| Material provided |
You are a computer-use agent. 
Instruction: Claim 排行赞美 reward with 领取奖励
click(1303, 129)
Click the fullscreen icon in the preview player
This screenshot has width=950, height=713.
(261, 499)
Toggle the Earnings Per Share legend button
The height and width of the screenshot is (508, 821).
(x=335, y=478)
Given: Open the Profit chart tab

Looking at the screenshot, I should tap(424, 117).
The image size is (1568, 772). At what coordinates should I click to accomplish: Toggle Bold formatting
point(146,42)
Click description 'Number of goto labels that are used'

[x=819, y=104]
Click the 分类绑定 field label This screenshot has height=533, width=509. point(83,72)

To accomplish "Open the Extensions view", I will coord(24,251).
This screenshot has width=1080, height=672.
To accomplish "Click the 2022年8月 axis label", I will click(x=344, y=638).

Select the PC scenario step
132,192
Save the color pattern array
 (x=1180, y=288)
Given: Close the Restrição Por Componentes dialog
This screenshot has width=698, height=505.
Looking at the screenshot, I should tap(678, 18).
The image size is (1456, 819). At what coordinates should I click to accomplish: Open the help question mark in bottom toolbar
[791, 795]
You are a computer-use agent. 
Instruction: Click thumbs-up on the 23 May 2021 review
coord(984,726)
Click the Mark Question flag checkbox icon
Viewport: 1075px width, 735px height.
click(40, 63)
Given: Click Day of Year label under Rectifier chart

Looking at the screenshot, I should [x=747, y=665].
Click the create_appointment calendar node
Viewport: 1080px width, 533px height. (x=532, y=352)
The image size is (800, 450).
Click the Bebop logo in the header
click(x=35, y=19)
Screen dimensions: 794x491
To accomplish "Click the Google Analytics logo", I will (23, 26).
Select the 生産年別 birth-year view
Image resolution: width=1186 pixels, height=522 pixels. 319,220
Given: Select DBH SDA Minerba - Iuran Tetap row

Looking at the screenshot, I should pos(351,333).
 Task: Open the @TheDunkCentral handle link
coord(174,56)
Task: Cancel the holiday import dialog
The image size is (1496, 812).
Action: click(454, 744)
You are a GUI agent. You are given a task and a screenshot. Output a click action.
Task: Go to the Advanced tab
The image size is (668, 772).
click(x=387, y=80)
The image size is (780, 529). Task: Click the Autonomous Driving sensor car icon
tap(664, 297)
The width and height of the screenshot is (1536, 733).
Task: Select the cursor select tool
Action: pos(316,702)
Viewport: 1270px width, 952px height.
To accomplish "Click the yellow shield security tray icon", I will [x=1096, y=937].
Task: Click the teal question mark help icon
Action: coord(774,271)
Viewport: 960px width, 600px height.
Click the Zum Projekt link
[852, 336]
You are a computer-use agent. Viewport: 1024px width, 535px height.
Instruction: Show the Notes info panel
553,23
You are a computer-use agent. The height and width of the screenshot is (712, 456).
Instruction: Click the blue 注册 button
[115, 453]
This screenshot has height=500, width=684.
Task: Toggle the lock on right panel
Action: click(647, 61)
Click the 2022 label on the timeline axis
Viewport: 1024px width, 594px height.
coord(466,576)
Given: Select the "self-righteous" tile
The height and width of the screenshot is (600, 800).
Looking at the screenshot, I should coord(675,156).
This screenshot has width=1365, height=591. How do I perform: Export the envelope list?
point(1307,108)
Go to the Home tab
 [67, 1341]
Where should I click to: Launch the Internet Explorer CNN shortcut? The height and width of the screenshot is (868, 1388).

| Given request |
Return every line of the data above unchanged, keeping each character and the original line order.

| The response |
You are a computer-use agent. 
Instruction: Claim 排行赞美 reward with 领取奖励
click(1303, 129)
Click the fullscreen icon in the preview player
This screenshot has width=950, height=713.
(261, 499)
Toggle the Earnings Per Share legend button
The height and width of the screenshot is (508, 821).
(x=335, y=478)
Given: Open the Profit chart tab

Looking at the screenshot, I should tap(424, 117).
The image size is (1568, 772). At what coordinates should I click to accomplish: Toggle Bold formatting
point(146,42)
Click description 'Number of goto labels that are used'

[x=819, y=104]
Click the 分类绑定 field label This screenshot has height=533, width=509. point(83,72)

To accomplish "Open the Extensions view", I will coord(24,251).
This screenshot has width=1080, height=672.
To accomplish "Click the 2022年8月 axis label", I will click(x=344, y=638).

Select the PC scenario step
132,192
Save the color pattern array
 (x=1180, y=288)
Given: Close the Restrição Por Componentes dialog
This screenshot has width=698, height=505.
Looking at the screenshot, I should tap(678, 18).
The image size is (1456, 819). At what coordinates should I click to accomplish: Open the help question mark in bottom toolbar
[791, 795]
You are a computer-use agent. 
Instruction: Click thumbs-up on the 23 May 2021 review
coord(984,726)
Click the Mark Question flag checkbox icon
Viewport: 1075px width, 735px height.
click(40, 63)
Given: Click Day of Year label under Rectifier chart

Looking at the screenshot, I should [x=747, y=665].
Click the create_appointment calendar node
Viewport: 1080px width, 533px height. (x=532, y=352)
The image size is (800, 450).
Click the Bebop logo in the header
click(x=35, y=19)
Screen dimensions: 794x491
To accomplish "Click the Google Analytics logo", I will (23, 26).
Select the 生産年別 birth-year view
Image resolution: width=1186 pixels, height=522 pixels. 319,220
Given: Select DBH SDA Minerba - Iuran Tetap row

Looking at the screenshot, I should pos(351,333).
 Task: Open the @TheDunkCentral handle link
coord(174,56)
Task: Cancel the holiday import dialog
The image size is (1496, 812).
Action: click(454, 744)
You are a GUI agent. You are given a task and a screenshot. Output a click action.
Task: Go to the Advanced tab
The image size is (668, 772).
click(x=387, y=80)
The image size is (780, 529). Task: Click the Autonomous Driving sensor car icon
tap(664, 297)
The width and height of the screenshot is (1536, 733).
Task: Select the cursor select tool
Action: pos(316,702)
Viewport: 1270px width, 952px height.
To accomplish "Click the yellow shield security tray icon", I will [x=1096, y=937].
Task: Click the teal question mark help icon
Action: coord(774,271)
Viewport: 960px width, 600px height.
Click the Zum Projekt link
[852, 336]
You are a computer-use agent. Viewport: 1024px width, 535px height.
Instruction: Show the Notes info panel
553,23
You are a computer-use agent. The height and width of the screenshot is (712, 456).
Instruction: Click the blue 注册 button
[115, 453]
This screenshot has height=500, width=684.
Task: Toggle the lock on right panel
Action: click(647, 61)
Click the 2022 label on the timeline axis
Viewport: 1024px width, 594px height.
coord(466,576)
Given: Select the "self-righteous" tile
The height and width of the screenshot is (600, 800).
Looking at the screenshot, I should coord(675,156).
This screenshot has width=1365, height=591. How do I perform: Export the envelope list?
point(1307,108)
Go to the Home tab
 [67, 1341]
Where should I click to: Launch the Internet Explorer CNN shortcut? The height and width of the screenshot is (868, 1388).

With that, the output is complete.